Work instructions: Rewrite every line of the items below, replacing each occurrence of "Policy" with "Terms" and keeping everything else unchanged.

Given data:
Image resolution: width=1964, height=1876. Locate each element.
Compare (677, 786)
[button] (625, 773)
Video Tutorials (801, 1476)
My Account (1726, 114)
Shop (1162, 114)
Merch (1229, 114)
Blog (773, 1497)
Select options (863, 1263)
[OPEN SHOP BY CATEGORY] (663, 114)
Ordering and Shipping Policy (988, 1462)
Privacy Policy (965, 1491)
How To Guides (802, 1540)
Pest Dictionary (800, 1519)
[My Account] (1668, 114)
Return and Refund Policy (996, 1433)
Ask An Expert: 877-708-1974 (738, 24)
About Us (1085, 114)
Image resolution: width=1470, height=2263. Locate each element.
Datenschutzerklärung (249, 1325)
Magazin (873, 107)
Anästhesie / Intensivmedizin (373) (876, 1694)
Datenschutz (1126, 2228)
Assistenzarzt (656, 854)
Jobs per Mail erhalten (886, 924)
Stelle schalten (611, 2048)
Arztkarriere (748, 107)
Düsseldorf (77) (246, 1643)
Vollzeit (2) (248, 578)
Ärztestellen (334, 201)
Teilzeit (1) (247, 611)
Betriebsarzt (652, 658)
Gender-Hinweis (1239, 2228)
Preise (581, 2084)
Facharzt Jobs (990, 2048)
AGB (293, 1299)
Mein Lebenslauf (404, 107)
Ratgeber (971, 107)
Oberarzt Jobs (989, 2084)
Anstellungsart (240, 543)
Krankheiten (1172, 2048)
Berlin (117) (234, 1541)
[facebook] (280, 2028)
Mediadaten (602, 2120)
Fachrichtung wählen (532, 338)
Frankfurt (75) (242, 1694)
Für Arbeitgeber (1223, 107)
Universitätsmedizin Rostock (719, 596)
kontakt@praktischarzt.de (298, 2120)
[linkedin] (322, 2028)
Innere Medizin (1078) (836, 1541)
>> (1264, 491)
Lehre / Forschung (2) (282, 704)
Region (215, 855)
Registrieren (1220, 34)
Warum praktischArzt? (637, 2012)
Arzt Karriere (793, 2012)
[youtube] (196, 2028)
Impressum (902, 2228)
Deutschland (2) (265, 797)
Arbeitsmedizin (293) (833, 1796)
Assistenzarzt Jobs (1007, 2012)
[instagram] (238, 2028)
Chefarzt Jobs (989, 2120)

Exercise solution:
Image resolution: width=1964, height=1876. Locate each element.
Compare (677, 786)
[button] (625, 773)
Video Tutorials (801, 1476)
My Account (1726, 114)
Shop (1162, 114)
Merch (1229, 114)
Blog (773, 1497)
Select options (863, 1263)
[OPEN SHOP BY CATEGORY] (663, 114)
Ordering and Shipping Terms (988, 1462)
Privacy Terms (965, 1491)
How To Guides (802, 1540)
Pest Dictionary (800, 1519)
[My Account] (1668, 114)
Return and Refund Terms (996, 1433)
Ask An Expert: 877-708-1974 (738, 24)
About Us (1085, 114)
Image resolution: width=1470, height=2263. Locate each element.
Datenschutzerklärung (249, 1325)
Magazin (873, 107)
Anästhesie / Intensivmedizin (373) (876, 1694)
Datenschutz (1126, 2228)
Assistenzarzt (656, 854)
Jobs per Mail erhalten (886, 924)
Stelle schalten (611, 2048)
Arztkarriere (748, 107)
Düsseldorf (77) (246, 1643)
Vollzeit (2) (248, 578)
Ärztestellen (334, 201)
Teilzeit (1) (247, 611)
Betriebsarzt (652, 658)
Gender-Hinweis (1239, 2228)
Preise (581, 2084)
Facharzt Jobs (990, 2048)
AGB (293, 1299)
Mein Lebenslauf (404, 107)
Ratgeber (971, 107)
Oberarzt Jobs (989, 2084)
Anstellungsart (240, 543)
Krankheiten (1172, 2048)
Berlin (117) (234, 1541)
[facebook] (280, 2028)
Mediadaten (602, 2120)
Fachrichtung wählen (532, 338)
Frankfurt (75) (242, 1694)
Für Arbeitgeber (1223, 107)
Universitätsmedizin Rostock (719, 596)
kontakt@praktischarzt.de (298, 2120)
[linkedin] (322, 2028)
Innere Medizin (1078) (836, 1541)
>> (1264, 491)
Lehre / Forschung (2) (282, 704)
Region (215, 855)
Registrieren (1220, 34)
Warum praktischArzt? (637, 2012)
Arzt Karriere (793, 2012)
[youtube] (196, 2028)
Impressum (902, 2228)
Deutschland (2) (265, 797)
Arbeitsmedizin (293) (833, 1796)
Assistenzarzt Jobs (1007, 2012)
[instagram] (238, 2028)
Chefarzt Jobs (989, 2120)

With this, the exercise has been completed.